▶ [Problem to solve]
Copy the whole listing below exactly, line for line, changing nothing.

▶ [Listed entries]
____

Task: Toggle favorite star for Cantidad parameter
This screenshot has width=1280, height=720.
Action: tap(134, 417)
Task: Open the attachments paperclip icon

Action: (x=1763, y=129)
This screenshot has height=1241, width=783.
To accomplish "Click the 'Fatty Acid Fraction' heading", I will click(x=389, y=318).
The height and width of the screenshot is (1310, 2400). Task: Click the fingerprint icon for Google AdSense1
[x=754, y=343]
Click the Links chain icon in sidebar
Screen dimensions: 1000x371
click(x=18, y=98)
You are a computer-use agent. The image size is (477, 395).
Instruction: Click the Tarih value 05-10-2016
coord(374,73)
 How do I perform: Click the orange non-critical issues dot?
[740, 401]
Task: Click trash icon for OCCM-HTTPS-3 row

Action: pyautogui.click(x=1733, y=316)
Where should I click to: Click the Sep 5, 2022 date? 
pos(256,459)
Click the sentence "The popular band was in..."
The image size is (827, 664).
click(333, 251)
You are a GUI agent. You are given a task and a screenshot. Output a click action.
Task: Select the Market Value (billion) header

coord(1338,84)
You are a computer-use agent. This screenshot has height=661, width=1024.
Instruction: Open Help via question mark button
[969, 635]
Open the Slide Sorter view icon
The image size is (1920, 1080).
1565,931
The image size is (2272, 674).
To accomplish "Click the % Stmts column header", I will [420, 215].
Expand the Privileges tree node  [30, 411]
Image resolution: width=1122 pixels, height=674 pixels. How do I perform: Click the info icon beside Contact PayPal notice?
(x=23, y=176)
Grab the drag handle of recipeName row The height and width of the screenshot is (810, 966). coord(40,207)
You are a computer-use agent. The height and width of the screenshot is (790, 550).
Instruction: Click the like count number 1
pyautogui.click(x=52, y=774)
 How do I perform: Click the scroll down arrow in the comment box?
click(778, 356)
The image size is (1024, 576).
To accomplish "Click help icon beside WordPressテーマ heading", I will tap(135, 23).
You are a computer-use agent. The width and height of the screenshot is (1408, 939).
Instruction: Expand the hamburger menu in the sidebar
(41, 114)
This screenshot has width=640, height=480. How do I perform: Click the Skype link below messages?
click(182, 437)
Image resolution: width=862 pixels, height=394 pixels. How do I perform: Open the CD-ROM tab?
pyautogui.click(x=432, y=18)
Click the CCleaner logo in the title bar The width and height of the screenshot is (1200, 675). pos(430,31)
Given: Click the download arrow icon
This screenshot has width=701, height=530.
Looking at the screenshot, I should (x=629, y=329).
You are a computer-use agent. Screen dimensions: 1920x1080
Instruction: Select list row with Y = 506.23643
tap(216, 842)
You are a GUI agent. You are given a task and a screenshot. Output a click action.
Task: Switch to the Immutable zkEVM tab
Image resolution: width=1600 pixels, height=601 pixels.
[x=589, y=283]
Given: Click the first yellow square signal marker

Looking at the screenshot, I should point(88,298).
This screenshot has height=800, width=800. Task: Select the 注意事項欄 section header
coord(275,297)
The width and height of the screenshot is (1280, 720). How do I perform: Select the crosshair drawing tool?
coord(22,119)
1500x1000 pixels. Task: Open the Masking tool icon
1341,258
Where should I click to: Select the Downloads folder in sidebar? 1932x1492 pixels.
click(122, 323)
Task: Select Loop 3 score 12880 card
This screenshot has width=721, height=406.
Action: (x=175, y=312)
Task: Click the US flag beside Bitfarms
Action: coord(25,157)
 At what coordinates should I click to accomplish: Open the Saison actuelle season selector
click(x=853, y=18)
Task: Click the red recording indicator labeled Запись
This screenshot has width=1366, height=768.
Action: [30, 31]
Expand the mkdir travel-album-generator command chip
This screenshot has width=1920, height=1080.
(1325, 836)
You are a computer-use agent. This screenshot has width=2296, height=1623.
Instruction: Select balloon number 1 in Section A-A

____

▶ [Exercise answer]
Task: Toggle favorite star for Cantidad parameter
This screenshot has width=1280, height=720.
Action: tap(134, 417)
Task: Open the attachments paperclip icon

Action: (x=1763, y=129)
This screenshot has height=1241, width=783.
To accomplish "Click the 'Fatty Acid Fraction' heading", I will click(x=389, y=318).
The height and width of the screenshot is (1310, 2400). Task: Click the fingerprint icon for Google AdSense1
[x=754, y=343]
Click the Links chain icon in sidebar
Screen dimensions: 1000x371
click(x=18, y=98)
You are a computer-use agent. The image size is (477, 395).
Instruction: Click the Tarih value 05-10-2016
coord(374,73)
 How do I perform: Click the orange non-critical issues dot?
[740, 401]
Task: Click trash icon for OCCM-HTTPS-3 row

Action: pyautogui.click(x=1733, y=316)
Where should I click to: Click the Sep 5, 2022 date? 
pos(256,459)
Click the sentence "The popular band was in..."
The image size is (827, 664).
click(333, 251)
You are a GUI agent. You are given a task and a screenshot. Output a click action.
Task: Select the Market Value (billion) header

coord(1338,84)
You are a computer-use agent. This screenshot has height=661, width=1024.
Instruction: Open Help via question mark button
[969, 635]
Open the Slide Sorter view icon
The image size is (1920, 1080).
1565,931
The image size is (2272, 674).
To accomplish "Click the % Stmts column header", I will [420, 215].
Expand the Privileges tree node  [30, 411]
Image resolution: width=1122 pixels, height=674 pixels. How do I perform: Click the info icon beside Contact PayPal notice?
(x=23, y=176)
Grab the drag handle of recipeName row The height and width of the screenshot is (810, 966). coord(40,207)
You are a computer-use agent. The height and width of the screenshot is (790, 550).
Instruction: Click the like count number 1
pyautogui.click(x=52, y=774)
 How do I perform: Click the scroll down arrow in the comment box?
click(778, 356)
The image size is (1024, 576).
To accomplish "Click help icon beside WordPressテーマ heading", I will tap(135, 23).
You are a computer-use agent. The width and height of the screenshot is (1408, 939).
Instruction: Expand the hamburger menu in the sidebar
(41, 114)
This screenshot has width=640, height=480. How do I perform: Click the Skype link below messages?
click(182, 437)
Image resolution: width=862 pixels, height=394 pixels. How do I perform: Open the CD-ROM tab?
pyautogui.click(x=432, y=18)
Click the CCleaner logo in the title bar The width and height of the screenshot is (1200, 675). pos(430,31)
Given: Click the download arrow icon
This screenshot has width=701, height=530.
Looking at the screenshot, I should (x=629, y=329).
You are a computer-use agent. Screen dimensions: 1920x1080
Instruction: Select list row with Y = 506.23643
tap(216, 842)
You are a GUI agent. You are given a task and a screenshot. Output a click action.
Task: Switch to the Immutable zkEVM tab
Image resolution: width=1600 pixels, height=601 pixels.
[x=589, y=283]
Given: Click the first yellow square signal marker

Looking at the screenshot, I should point(88,298).
This screenshot has height=800, width=800. Task: Select the 注意事項欄 section header
coord(275,297)
The width and height of the screenshot is (1280, 720). How do I perform: Select the crosshair drawing tool?
coord(22,119)
1500x1000 pixels. Task: Open the Masking tool icon
1341,258
Where should I click to: Select the Downloads folder in sidebar? 1932x1492 pixels.
click(122, 323)
Task: Select Loop 3 score 12880 card
This screenshot has width=721, height=406.
Action: (x=175, y=312)
Task: Click the US flag beside Bitfarms
Action: coord(25,157)
 At what coordinates should I click to accomplish: Open the Saison actuelle season selector
click(x=853, y=18)
Task: Click the red recording indicator labeled Запись
This screenshot has width=1366, height=768.
Action: [30, 31]
Expand the mkdir travel-album-generator command chip
This screenshot has width=1920, height=1080.
(1325, 836)
You are a computer-use agent. This screenshot has width=2296, height=1623.
Instruction: Select balloon number 1 in Section A-A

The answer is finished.